More specifically, the general approach is to analyze the sources of error, create a measurement equation for each of the performance tests, then model the errors and combine them per the outlines of GUM (ISO guide for expression of uncertainty measurement ), and then validate them. Problem is, that error model can be quite complicated for real-life test instruments. And most instruments have a number of performance tests. So the number of error models for a given instrument can grow to be quite large.
Makers of high-end test instruments actually compute error models for all their performance tests and code them into automated calibration software. These test results are what are reported in calibration reports citing measurement uncertainties.
Calibration reports will reference various standards. There is an international series of calibration standards called ISO/IEC Guide 25 as well as a European 45001 standard. EN 45001 and ISO Guide 25 merged and became ISO 17025 in 1999. There once was a military standard, MIL-STD-45662, often used for calibration in U.S. aerospace defense work. MIL standards were all repealed in 1994. Then the NCSL (National Conference of Standards Laboratories) released ANSI Z540.1 to replace the MIL standards. ANSI Z540.2 is simply the American version which basically just changes some of the wording for users in North America.

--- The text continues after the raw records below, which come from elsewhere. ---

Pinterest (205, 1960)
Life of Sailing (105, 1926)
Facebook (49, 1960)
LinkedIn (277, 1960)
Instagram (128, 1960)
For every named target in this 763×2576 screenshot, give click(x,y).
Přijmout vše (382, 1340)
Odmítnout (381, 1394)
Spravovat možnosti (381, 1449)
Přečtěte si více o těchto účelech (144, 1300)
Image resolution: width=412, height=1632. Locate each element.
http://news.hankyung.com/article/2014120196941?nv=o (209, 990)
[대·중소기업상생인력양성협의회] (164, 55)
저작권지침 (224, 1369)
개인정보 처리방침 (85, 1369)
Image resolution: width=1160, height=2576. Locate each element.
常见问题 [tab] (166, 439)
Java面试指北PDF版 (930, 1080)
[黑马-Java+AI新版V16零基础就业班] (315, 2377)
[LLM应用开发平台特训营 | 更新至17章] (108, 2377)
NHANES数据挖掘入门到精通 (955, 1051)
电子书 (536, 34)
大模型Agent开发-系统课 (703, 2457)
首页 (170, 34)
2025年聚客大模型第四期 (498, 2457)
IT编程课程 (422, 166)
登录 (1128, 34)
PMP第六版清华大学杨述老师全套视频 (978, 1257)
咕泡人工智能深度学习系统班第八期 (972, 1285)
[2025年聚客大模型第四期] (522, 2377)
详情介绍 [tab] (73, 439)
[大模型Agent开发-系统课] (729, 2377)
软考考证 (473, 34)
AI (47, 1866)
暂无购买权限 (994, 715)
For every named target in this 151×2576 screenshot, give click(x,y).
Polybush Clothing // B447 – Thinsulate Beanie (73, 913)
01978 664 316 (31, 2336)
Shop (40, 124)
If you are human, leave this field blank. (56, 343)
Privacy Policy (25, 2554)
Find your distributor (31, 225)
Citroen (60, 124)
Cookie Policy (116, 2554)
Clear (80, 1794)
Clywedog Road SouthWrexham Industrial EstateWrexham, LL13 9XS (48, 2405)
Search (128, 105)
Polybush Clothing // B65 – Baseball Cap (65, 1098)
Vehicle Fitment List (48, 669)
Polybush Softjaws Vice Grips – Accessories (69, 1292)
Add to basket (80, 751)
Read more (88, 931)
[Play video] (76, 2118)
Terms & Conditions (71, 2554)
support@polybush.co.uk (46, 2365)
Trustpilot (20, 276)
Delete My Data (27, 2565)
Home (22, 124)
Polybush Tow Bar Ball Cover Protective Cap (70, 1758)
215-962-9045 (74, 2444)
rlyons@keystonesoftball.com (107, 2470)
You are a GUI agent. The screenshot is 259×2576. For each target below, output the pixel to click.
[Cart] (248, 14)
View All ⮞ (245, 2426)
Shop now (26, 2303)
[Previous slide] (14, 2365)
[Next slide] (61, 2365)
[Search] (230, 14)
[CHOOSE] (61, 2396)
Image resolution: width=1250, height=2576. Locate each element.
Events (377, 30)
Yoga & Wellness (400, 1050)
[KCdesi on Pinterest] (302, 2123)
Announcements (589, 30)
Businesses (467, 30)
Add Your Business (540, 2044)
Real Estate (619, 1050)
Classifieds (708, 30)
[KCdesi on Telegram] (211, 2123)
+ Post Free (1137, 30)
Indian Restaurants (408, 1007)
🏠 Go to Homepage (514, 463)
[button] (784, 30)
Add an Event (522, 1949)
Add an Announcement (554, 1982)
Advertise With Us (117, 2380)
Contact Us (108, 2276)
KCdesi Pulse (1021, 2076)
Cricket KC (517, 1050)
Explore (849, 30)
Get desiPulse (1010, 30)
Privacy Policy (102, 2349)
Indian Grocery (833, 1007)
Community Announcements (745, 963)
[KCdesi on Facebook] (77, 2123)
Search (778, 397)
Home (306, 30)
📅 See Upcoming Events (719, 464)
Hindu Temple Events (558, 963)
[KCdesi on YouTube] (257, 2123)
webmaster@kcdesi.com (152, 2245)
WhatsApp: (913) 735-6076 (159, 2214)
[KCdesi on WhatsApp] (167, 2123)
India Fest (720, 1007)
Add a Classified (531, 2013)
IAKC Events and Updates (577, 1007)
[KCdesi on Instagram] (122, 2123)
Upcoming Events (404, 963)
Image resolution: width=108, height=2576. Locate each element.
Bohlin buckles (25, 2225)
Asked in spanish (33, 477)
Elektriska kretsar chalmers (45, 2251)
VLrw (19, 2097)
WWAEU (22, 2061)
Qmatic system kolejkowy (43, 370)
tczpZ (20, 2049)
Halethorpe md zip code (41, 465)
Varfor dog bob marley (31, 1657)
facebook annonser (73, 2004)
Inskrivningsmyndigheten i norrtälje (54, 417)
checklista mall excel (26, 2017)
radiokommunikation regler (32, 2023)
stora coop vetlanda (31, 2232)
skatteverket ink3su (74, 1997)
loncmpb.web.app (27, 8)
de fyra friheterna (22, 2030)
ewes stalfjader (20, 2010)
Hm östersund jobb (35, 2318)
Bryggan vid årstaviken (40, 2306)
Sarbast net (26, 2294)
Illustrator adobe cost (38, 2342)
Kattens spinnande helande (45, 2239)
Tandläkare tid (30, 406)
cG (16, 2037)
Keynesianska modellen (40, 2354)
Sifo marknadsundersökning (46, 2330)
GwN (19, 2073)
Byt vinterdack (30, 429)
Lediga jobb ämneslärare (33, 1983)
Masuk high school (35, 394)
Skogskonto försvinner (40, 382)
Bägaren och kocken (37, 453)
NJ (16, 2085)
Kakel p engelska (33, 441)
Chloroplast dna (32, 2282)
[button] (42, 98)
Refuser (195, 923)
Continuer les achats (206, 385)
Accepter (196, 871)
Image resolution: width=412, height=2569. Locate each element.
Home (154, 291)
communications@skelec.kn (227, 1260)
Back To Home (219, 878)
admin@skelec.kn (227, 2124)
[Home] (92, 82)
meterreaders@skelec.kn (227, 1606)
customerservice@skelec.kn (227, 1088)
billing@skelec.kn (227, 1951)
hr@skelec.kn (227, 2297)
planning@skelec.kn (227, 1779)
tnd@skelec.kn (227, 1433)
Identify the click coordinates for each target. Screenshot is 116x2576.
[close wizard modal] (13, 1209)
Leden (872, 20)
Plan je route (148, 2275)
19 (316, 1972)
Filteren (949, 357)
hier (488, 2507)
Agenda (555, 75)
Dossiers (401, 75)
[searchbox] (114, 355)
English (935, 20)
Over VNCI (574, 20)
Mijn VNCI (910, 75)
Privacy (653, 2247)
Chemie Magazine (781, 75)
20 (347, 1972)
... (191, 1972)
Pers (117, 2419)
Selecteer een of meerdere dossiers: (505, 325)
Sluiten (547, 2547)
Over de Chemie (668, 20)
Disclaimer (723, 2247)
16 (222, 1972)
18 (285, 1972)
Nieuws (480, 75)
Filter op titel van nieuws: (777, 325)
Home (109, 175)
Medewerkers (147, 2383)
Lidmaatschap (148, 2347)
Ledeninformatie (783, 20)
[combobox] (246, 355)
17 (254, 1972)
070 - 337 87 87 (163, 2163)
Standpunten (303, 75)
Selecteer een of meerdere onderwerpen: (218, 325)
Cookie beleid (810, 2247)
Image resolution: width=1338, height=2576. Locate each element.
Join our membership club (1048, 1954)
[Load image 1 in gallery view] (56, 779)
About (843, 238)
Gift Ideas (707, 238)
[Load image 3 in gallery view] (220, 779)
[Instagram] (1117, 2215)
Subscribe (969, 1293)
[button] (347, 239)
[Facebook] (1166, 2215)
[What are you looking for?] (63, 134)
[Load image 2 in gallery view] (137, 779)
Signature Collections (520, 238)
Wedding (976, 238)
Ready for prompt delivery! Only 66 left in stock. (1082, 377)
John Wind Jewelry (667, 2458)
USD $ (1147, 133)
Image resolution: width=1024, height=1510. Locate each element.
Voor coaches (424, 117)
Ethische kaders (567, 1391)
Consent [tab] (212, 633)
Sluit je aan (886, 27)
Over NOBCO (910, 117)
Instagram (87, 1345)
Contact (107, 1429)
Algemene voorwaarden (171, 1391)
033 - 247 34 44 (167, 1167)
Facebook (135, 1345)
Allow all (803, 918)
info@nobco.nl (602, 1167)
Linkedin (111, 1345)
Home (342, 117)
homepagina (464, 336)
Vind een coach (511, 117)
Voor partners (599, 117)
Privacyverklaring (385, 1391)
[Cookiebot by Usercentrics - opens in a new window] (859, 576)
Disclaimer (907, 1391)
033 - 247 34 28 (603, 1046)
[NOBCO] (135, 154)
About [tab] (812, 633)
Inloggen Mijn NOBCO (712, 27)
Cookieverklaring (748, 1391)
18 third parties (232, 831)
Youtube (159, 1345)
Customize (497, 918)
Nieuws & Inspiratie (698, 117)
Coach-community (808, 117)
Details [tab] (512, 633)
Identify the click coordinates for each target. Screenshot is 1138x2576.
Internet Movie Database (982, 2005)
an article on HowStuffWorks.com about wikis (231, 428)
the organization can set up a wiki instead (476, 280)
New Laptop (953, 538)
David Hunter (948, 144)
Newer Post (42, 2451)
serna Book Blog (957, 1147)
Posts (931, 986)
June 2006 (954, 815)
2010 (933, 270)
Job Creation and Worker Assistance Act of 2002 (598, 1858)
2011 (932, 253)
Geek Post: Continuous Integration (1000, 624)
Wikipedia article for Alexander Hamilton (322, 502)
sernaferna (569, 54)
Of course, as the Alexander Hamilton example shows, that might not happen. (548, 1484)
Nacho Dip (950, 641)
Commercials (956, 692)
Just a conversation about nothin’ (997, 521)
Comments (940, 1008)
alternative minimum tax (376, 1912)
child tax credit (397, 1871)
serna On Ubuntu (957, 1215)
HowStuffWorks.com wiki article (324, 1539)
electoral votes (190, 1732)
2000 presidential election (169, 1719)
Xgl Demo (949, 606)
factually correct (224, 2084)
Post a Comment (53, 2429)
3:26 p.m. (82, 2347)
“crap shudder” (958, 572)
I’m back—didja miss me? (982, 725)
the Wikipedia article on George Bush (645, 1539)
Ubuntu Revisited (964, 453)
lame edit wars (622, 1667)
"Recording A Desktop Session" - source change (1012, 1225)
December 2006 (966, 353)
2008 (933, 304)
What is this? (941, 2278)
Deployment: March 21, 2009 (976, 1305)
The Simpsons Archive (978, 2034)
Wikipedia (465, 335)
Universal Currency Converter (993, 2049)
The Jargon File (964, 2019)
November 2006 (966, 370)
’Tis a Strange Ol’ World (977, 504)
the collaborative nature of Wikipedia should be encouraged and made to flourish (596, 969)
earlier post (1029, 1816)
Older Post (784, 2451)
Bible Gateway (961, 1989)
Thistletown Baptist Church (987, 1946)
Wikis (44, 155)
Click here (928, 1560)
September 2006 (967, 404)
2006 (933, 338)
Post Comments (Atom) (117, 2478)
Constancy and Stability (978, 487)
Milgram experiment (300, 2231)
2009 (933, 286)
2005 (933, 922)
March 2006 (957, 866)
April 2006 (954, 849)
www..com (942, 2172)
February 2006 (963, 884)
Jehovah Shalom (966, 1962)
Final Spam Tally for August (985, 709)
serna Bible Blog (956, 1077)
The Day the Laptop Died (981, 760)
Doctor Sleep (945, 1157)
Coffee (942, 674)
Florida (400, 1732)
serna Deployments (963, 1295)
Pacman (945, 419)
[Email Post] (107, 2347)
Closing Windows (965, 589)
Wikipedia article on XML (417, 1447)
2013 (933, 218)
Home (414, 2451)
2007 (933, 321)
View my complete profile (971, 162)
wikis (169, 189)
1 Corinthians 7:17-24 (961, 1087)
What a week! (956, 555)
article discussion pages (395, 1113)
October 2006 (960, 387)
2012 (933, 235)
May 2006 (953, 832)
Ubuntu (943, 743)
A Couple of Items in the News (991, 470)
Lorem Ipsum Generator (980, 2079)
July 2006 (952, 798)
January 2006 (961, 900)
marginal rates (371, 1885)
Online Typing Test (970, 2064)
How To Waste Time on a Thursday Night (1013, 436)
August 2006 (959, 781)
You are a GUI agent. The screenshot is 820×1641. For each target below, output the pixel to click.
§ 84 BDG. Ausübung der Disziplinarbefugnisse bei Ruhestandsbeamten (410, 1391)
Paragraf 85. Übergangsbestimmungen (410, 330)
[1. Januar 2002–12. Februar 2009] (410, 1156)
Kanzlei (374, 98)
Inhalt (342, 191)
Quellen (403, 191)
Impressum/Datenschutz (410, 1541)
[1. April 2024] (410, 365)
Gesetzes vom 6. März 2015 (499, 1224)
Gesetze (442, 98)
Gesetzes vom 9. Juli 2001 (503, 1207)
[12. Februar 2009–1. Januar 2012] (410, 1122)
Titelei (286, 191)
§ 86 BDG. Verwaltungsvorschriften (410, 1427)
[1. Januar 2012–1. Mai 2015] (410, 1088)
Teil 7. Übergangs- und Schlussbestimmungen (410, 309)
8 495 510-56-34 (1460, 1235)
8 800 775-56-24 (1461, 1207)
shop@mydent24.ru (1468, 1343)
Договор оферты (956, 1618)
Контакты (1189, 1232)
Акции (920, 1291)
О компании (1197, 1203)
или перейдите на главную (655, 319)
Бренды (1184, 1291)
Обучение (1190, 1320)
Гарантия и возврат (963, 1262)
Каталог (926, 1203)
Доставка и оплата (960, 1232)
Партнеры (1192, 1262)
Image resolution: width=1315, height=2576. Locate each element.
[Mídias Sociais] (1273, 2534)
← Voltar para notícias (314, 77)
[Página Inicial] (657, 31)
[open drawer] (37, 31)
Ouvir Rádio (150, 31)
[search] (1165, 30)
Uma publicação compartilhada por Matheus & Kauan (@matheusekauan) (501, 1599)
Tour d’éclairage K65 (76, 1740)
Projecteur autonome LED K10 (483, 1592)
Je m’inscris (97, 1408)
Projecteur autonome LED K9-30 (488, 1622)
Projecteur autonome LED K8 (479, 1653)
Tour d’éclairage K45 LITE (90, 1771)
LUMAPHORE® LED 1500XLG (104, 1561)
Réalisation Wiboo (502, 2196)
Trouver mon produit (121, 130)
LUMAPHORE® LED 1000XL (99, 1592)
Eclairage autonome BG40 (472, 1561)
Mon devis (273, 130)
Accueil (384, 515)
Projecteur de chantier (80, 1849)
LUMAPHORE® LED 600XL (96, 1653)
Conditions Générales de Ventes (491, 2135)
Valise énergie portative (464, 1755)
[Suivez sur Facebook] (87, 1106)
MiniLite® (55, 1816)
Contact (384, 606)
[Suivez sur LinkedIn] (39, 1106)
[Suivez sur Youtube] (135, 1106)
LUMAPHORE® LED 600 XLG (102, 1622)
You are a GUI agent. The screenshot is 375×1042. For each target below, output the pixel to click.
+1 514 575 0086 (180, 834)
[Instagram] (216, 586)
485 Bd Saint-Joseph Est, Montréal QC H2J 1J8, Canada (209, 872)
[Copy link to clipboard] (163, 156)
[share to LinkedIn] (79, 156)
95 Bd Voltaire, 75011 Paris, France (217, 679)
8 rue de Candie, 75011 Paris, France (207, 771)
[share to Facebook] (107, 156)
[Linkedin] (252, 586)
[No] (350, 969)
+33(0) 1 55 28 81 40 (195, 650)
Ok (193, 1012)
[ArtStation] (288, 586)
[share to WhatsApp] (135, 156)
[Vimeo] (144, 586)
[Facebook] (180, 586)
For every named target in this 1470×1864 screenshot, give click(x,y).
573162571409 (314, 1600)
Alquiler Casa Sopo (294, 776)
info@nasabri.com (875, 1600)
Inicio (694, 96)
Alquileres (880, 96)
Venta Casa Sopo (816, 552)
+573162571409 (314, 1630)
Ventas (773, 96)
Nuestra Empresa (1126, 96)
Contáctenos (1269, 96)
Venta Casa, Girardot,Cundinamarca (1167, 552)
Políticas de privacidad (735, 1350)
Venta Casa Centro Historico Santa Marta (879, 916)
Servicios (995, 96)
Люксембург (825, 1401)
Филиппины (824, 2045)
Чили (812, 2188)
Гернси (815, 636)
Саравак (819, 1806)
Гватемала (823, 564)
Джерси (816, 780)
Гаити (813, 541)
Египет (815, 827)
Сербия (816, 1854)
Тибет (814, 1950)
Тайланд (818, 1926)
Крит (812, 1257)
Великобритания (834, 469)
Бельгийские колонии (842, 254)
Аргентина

The GUM came out in 1995 and most instrument calibration standards now refer to it. Another standard called ANSI Z540.3 came out in 2007 and prescribes requirements for a calibration system with attention paid to measurement decision risk criteria, test uncertainty ratios, and use of calibration laboratories. Finally, there is ILAC (for International Laboratory Accreditation Cooperation) P14 and ILAC-G8. ILAC P14 is a critical requirements document that accredited calibration laboratories must comply with when developing uncertainty values for expressing uncertainty on calibration certificates. The G8 spec covers how to comply with specifications.
Perhaps the most interesting thing about these standards is that they define what calibration reports must look like. For example, calibration labs will provide a report about the instrument performance as they received it and a report laying out instrument performance after they worked on it. It is ISO 17025 that requires these reports. Such details can be helpful in determining whether or not the instrument was far enough out of calibration to give bad readings just before it was sent back for a calibration check.
Finally, calibration labs typically also provide what’s called a trace report consisting of all the instruments used in the calibration process, along with their ID numbers and calibration certificates. There is enough detail to see the exact path back to NIST or one of the other national metrology institutes, for each instrument used in the calibration.
Trace reports can also be helpful as sanity checks on whether or not specific functional tests took place during the calibration process. For example, in the case where a specific functional test required two signal generators, you would expect to see two signal generators listed on the trace report. If one only one was on the list, that specific functional test probably didn’t take place.